---- Input records

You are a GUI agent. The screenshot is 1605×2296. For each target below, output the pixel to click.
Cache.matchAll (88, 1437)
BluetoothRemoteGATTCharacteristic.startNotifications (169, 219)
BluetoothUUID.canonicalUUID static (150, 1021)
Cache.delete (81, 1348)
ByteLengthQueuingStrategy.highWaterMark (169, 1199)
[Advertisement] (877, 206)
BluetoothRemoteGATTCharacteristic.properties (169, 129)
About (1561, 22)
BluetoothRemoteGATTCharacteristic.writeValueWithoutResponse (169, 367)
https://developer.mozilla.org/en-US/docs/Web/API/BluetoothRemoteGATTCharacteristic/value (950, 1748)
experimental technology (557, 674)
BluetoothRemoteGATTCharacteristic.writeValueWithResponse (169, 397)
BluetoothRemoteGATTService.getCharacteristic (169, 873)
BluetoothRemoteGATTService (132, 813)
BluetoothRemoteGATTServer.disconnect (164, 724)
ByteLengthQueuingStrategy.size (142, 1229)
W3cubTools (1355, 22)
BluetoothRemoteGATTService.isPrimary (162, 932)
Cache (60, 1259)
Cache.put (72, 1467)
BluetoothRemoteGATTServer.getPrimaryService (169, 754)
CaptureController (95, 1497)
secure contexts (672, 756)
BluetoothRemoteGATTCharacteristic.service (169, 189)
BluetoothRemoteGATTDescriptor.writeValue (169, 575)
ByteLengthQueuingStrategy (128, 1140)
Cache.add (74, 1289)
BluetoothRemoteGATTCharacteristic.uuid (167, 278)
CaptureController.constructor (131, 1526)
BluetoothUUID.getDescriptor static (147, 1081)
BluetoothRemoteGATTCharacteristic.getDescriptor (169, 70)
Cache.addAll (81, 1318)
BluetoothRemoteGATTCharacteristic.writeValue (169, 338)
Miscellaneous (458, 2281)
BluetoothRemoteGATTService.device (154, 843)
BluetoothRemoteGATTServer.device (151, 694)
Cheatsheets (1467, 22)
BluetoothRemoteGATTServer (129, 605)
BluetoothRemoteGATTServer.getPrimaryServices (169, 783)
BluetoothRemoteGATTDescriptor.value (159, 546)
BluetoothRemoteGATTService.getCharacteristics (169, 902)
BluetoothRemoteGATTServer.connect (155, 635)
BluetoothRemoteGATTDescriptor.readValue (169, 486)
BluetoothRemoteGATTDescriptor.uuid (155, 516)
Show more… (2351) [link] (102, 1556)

--------

* [Task to complete] Transcribe all of the lines in the records precisely.

* [The completed task]
You are a GUI agent. The screenshot is 1605×2296. For each target below, output the pixel to click.
Cache.matchAll (88, 1437)
BluetoothRemoteGATTCharacteristic.startNotifications (169, 219)
BluetoothUUID.canonicalUUID static (150, 1021)
Cache.delete (81, 1348)
ByteLengthQueuingStrategy.highWaterMark (169, 1199)
[Advertisement] (877, 206)
BluetoothRemoteGATTCharacteristic.properties (169, 129)
About (1561, 22)
BluetoothRemoteGATTCharacteristic.writeValueWithoutResponse (169, 367)
https://developer.mozilla.org/en-US/docs/Web/API/BluetoothRemoteGATTCharacteristic/value (950, 1748)
experimental technology (557, 674)
BluetoothRemoteGATTCharacteristic.writeValueWithResponse (169, 397)
BluetoothRemoteGATTService.getCharacteristic (169, 873)
BluetoothRemoteGATTService (132, 813)
BluetoothRemoteGATTServer.disconnect (164, 724)
ByteLengthQueuingStrategy.size (142, 1229)
W3cubTools (1355, 22)
BluetoothRemoteGATTService.isPrimary (162, 932)
Cache (60, 1259)
Cache.put (72, 1467)
BluetoothRemoteGATTServer.getPrimaryService (169, 754)
CaptureController (95, 1497)
secure contexts (672, 756)
BluetoothRemoteGATTCharacteristic.service (169, 189)
BluetoothRemoteGATTDescriptor.writeValue (169, 575)
ByteLengthQueuingStrategy (128, 1140)
Cache.add (74, 1289)
BluetoothRemoteGATTCharacteristic.uuid (167, 278)
CaptureController.constructor (131, 1526)
BluetoothUUID.getDescriptor static (147, 1081)
BluetoothRemoteGATTCharacteristic.getDescriptor (169, 70)
Cache.addAll (81, 1318)
BluetoothRemoteGATTCharacteristic.writeValue (169, 338)
Miscellaneous (458, 2281)
BluetoothRemoteGATTService.device (154, 843)
BluetoothRemoteGATTServer.device (151, 694)
Cheatsheets (1467, 22)
BluetoothRemoteGATTServer (129, 605)
BluetoothRemoteGATTServer.getPrimaryServices (169, 783)
BluetoothRemoteGATTDescriptor.value (159, 546)
BluetoothRemoteGATTService.getCharacteristics (169, 902)
BluetoothRemoteGATTServer.connect (155, 635)
BluetoothRemoteGATTDescriptor.readValue (169, 486)
BluetoothRemoteGATTDescriptor.uuid (155, 516)
Show more… (2351) [link] (102, 1556)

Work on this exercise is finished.